* [EXERCISE DIRECTIONS]: Reproduce the data exactly as it stands.

* [STUDY MATERIAL]:
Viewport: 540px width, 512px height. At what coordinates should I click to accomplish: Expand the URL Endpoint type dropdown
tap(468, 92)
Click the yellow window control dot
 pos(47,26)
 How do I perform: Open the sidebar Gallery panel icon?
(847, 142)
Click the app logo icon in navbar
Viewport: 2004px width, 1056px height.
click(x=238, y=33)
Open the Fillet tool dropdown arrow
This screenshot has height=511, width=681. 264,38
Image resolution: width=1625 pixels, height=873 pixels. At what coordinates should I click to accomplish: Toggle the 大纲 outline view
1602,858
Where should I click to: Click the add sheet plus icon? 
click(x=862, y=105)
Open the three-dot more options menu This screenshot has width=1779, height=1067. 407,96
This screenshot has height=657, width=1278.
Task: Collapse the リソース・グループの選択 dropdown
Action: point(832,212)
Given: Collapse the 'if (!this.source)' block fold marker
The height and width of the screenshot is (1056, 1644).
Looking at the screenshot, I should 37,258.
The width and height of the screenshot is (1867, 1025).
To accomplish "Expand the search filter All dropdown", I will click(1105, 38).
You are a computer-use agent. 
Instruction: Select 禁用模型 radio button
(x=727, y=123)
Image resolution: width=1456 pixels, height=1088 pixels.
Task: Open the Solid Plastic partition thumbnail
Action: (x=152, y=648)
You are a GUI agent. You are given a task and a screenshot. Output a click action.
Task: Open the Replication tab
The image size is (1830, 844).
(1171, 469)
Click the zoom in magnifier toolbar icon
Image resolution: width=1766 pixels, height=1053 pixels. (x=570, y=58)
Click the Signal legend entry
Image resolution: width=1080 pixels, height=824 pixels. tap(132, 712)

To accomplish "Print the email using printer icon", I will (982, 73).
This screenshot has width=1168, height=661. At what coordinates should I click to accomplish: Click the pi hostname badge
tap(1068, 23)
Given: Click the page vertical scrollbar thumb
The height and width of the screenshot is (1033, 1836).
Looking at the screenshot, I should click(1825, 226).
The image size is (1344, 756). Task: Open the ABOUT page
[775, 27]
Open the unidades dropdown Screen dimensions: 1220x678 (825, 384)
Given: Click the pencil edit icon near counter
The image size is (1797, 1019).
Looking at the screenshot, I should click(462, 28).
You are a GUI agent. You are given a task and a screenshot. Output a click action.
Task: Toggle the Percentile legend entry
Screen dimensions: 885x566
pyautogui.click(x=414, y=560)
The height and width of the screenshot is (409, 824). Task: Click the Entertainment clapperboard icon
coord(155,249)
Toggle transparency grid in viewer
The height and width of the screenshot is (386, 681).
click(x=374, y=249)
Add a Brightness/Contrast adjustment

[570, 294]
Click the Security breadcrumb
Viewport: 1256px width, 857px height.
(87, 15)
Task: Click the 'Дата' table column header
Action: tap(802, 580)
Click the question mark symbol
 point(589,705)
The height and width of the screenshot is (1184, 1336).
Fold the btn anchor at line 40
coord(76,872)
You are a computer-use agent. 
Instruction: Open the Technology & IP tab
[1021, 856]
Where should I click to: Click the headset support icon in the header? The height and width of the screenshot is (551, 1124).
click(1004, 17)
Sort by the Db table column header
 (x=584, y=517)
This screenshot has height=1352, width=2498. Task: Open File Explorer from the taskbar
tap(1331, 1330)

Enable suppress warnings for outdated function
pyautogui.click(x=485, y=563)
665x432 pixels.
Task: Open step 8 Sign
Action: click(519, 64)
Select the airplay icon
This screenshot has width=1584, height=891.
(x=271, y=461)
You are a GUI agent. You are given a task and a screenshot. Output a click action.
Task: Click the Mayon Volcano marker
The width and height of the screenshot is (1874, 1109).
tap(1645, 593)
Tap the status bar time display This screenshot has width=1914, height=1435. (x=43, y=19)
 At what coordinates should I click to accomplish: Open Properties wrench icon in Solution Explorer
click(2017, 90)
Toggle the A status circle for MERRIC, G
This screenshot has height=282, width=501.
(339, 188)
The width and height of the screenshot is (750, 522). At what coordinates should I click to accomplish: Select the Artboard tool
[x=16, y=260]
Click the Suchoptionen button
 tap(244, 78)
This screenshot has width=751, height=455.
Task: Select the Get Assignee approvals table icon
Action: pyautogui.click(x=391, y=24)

* [ANSWER TO THE PROBLEM]:
Viewport: 540px width, 512px height. At what coordinates should I click to accomplish: Expand the URL Endpoint type dropdown
tap(468, 92)
Click the yellow window control dot
 pos(47,26)
 How do I perform: Open the sidebar Gallery panel icon?
(847, 142)
Click the app logo icon in navbar
Viewport: 2004px width, 1056px height.
click(x=238, y=33)
Open the Fillet tool dropdown arrow
This screenshot has height=511, width=681. 264,38
Image resolution: width=1625 pixels, height=873 pixels. At what coordinates should I click to accomplish: Toggle the 大纲 outline view
1602,858
Where should I click to: Click the add sheet plus icon? 
click(x=862, y=105)
Open the three-dot more options menu This screenshot has width=1779, height=1067. 407,96
This screenshot has height=657, width=1278.
Task: Collapse the リソース・グループの選択 dropdown
Action: point(832,212)
Given: Collapse the 'if (!this.source)' block fold marker
The height and width of the screenshot is (1056, 1644).
Looking at the screenshot, I should 37,258.
The width and height of the screenshot is (1867, 1025).
To accomplish "Expand the search filter All dropdown", I will click(1105, 38).
You are a computer-use agent. 
Instruction: Select 禁用模型 radio button
(x=727, y=123)
Image resolution: width=1456 pixels, height=1088 pixels.
Task: Open the Solid Plastic partition thumbnail
Action: (x=152, y=648)
You are a GUI agent. You are given a task and a screenshot. Output a click action.
Task: Open the Replication tab
The image size is (1830, 844).
(1171, 469)
Click the zoom in magnifier toolbar icon
Image resolution: width=1766 pixels, height=1053 pixels. (x=570, y=58)
Click the Signal legend entry
Image resolution: width=1080 pixels, height=824 pixels. tap(132, 712)

To accomplish "Print the email using printer icon", I will (982, 73).
This screenshot has width=1168, height=661. At what coordinates should I click to accomplish: Click the pi hostname badge
tap(1068, 23)
Given: Click the page vertical scrollbar thumb
The height and width of the screenshot is (1033, 1836).
Looking at the screenshot, I should click(1825, 226).
The image size is (1344, 756). Task: Open the ABOUT page
[775, 27]
Open the unidades dropdown Screen dimensions: 1220x678 (825, 384)
Given: Click the pencil edit icon near counter
The image size is (1797, 1019).
Looking at the screenshot, I should click(462, 28).
You are a GUI agent. You are given a task and a screenshot. Output a click action.
Task: Toggle the Percentile legend entry
Screen dimensions: 885x566
pyautogui.click(x=414, y=560)
The height and width of the screenshot is (409, 824). Task: Click the Entertainment clapperboard icon
coord(155,249)
Toggle transparency grid in viewer
The height and width of the screenshot is (386, 681).
click(x=374, y=249)
Add a Brightness/Contrast adjustment

[570, 294]
Click the Security breadcrumb
Viewport: 1256px width, 857px height.
(87, 15)
Task: Click the 'Дата' table column header
Action: tap(802, 580)
Click the question mark symbol
 point(589,705)
The height and width of the screenshot is (1184, 1336).
Fold the btn anchor at line 40
coord(76,872)
You are a computer-use agent. 
Instruction: Open the Technology & IP tab
[1021, 856]
Where should I click to: Click the headset support icon in the header? The height and width of the screenshot is (551, 1124).
click(1004, 17)
Sort by the Db table column header
 (x=584, y=517)
This screenshot has height=1352, width=2498. Task: Open File Explorer from the taskbar
tap(1331, 1330)

Enable suppress warnings for outdated function
pyautogui.click(x=485, y=563)
665x432 pixels.
Task: Open step 8 Sign
Action: click(519, 64)
Select the airplay icon
This screenshot has width=1584, height=891.
(x=271, y=461)
You are a GUI agent. You are given a task and a screenshot. Output a click action.
Task: Click the Mayon Volcano marker
The width and height of the screenshot is (1874, 1109).
tap(1645, 593)
Tap the status bar time display This screenshot has width=1914, height=1435. (x=43, y=19)
 At what coordinates should I click to accomplish: Open Properties wrench icon in Solution Explorer
click(2017, 90)
Toggle the A status circle for MERRIC, G
This screenshot has height=282, width=501.
(339, 188)
The width and height of the screenshot is (750, 522). At what coordinates should I click to accomplish: Select the Artboard tool
[x=16, y=260]
Click the Suchoptionen button
 tap(244, 78)
This screenshot has width=751, height=455.
Task: Select the Get Assignee approvals table icon
Action: pyautogui.click(x=391, y=24)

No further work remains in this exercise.